-- Requirement --
Transcribe only part of the material below: the lines from the one containing "Task: Click the drag and drop blocks area" through the one containing "Task: Zoom in on the map", inclusive, exactly as written.

-- Input data --
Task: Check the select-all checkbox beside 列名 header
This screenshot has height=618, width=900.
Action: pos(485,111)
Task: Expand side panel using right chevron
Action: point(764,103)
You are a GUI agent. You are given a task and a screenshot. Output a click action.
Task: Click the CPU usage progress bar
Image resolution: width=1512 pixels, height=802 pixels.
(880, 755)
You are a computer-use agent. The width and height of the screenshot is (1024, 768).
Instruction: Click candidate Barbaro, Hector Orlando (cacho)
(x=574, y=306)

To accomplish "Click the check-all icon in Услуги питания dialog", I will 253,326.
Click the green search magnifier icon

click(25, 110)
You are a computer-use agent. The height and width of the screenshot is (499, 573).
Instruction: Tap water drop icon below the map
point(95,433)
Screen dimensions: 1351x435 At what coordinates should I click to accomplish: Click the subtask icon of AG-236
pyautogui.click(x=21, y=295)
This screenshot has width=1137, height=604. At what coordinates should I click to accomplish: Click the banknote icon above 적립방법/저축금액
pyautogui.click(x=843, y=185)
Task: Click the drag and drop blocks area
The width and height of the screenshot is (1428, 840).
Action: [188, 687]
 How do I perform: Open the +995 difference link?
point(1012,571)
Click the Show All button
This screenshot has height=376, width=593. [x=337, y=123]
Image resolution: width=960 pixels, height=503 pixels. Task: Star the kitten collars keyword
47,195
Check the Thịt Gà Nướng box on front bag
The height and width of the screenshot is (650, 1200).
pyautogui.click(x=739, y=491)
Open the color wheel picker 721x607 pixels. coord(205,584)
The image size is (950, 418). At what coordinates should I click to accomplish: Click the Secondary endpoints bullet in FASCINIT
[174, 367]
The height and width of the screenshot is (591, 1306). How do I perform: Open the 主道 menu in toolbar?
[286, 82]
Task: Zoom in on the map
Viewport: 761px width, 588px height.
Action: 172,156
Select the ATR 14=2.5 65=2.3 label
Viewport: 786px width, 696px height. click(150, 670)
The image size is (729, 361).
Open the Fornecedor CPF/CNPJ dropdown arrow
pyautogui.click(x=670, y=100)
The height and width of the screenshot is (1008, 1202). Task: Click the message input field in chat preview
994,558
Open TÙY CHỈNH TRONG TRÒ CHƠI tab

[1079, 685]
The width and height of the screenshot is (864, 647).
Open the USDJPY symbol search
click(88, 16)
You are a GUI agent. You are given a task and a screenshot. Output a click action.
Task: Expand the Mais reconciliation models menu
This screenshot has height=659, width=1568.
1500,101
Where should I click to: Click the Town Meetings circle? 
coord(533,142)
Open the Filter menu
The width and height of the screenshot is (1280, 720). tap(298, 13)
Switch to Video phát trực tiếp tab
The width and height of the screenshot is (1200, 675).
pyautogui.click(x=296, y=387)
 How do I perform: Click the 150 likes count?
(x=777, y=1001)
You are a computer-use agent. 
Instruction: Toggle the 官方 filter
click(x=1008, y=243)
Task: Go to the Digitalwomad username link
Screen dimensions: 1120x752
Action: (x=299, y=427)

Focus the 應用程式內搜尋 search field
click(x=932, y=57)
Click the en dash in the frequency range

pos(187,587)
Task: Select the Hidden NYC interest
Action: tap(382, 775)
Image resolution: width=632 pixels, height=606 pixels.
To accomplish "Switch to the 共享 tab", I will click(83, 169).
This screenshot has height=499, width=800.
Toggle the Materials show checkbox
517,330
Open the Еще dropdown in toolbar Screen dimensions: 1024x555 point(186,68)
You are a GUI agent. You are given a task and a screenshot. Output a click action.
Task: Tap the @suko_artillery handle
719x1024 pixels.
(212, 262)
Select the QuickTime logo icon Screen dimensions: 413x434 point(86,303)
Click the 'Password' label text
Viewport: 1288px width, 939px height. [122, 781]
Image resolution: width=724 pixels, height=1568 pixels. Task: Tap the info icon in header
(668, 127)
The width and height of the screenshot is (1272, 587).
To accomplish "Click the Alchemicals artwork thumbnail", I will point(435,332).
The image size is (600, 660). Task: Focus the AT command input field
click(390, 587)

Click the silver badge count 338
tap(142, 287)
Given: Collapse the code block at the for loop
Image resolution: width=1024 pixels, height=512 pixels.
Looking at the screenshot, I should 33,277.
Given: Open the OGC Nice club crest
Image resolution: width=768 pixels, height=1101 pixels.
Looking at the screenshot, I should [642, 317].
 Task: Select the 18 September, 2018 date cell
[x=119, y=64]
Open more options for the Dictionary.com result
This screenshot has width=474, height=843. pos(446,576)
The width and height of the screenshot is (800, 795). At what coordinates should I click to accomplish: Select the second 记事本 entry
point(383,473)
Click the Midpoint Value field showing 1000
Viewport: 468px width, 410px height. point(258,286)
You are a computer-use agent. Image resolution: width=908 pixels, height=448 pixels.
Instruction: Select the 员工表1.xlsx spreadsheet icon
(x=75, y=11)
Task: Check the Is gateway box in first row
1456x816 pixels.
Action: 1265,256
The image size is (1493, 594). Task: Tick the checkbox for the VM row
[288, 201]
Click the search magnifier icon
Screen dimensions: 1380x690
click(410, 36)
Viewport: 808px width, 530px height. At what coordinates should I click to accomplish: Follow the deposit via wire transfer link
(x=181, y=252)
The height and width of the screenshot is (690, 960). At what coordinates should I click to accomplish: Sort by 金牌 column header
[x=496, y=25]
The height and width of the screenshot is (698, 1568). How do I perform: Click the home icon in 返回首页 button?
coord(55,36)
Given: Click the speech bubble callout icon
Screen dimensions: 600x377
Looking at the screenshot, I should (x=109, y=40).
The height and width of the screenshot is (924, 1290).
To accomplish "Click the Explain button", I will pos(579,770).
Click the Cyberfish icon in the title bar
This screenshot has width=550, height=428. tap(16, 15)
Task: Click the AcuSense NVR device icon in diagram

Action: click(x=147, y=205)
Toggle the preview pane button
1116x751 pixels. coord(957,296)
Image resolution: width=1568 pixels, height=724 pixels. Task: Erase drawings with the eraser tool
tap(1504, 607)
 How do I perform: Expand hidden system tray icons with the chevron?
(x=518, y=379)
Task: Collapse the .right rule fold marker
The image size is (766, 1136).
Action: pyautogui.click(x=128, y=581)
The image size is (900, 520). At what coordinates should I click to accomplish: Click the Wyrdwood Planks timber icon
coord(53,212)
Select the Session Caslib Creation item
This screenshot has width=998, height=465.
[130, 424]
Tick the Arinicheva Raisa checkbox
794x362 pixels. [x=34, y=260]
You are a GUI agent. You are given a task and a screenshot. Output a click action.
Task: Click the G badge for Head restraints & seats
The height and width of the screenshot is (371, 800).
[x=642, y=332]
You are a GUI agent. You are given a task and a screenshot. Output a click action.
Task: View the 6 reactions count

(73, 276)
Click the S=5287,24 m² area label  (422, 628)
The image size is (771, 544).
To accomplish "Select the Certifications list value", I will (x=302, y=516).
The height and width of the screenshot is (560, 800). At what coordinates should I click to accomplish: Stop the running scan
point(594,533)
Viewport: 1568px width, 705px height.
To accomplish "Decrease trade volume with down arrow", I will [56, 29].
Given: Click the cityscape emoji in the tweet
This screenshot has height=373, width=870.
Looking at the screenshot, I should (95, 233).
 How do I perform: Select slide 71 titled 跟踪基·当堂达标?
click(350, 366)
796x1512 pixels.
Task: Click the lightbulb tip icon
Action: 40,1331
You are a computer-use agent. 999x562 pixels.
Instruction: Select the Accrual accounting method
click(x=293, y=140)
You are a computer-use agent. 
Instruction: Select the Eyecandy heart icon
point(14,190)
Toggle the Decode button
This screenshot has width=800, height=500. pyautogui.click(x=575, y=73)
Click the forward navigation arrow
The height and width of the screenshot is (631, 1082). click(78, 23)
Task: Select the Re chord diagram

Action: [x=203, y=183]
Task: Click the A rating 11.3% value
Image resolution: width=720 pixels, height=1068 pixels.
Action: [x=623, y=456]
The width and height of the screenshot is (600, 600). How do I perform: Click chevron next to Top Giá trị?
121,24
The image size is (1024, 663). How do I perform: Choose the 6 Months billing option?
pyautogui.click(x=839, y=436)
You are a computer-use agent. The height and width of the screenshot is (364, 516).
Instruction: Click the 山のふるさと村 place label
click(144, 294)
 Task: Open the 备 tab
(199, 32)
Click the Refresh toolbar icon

-- Result of this task --
Task: Click the drag and drop blocks area
The width and height of the screenshot is (1428, 840).
Action: [188, 687]
 How do I perform: Open the +995 difference link?
point(1012,571)
Click the Show All button
This screenshot has height=376, width=593. [x=337, y=123]
Image resolution: width=960 pixels, height=503 pixels. Task: Star the kitten collars keyword
47,195
Check the Thịt Gà Nướng box on front bag
The height and width of the screenshot is (650, 1200).
pyautogui.click(x=739, y=491)
Open the color wheel picker 721x607 pixels. coord(205,584)
The image size is (950, 418). At what coordinates should I click to accomplish: Click the Secondary endpoints bullet in FASCINIT
[174, 367]
The height and width of the screenshot is (591, 1306). How do I perform: Open the 主道 menu in toolbar?
[286, 82]
Task: Zoom in on the map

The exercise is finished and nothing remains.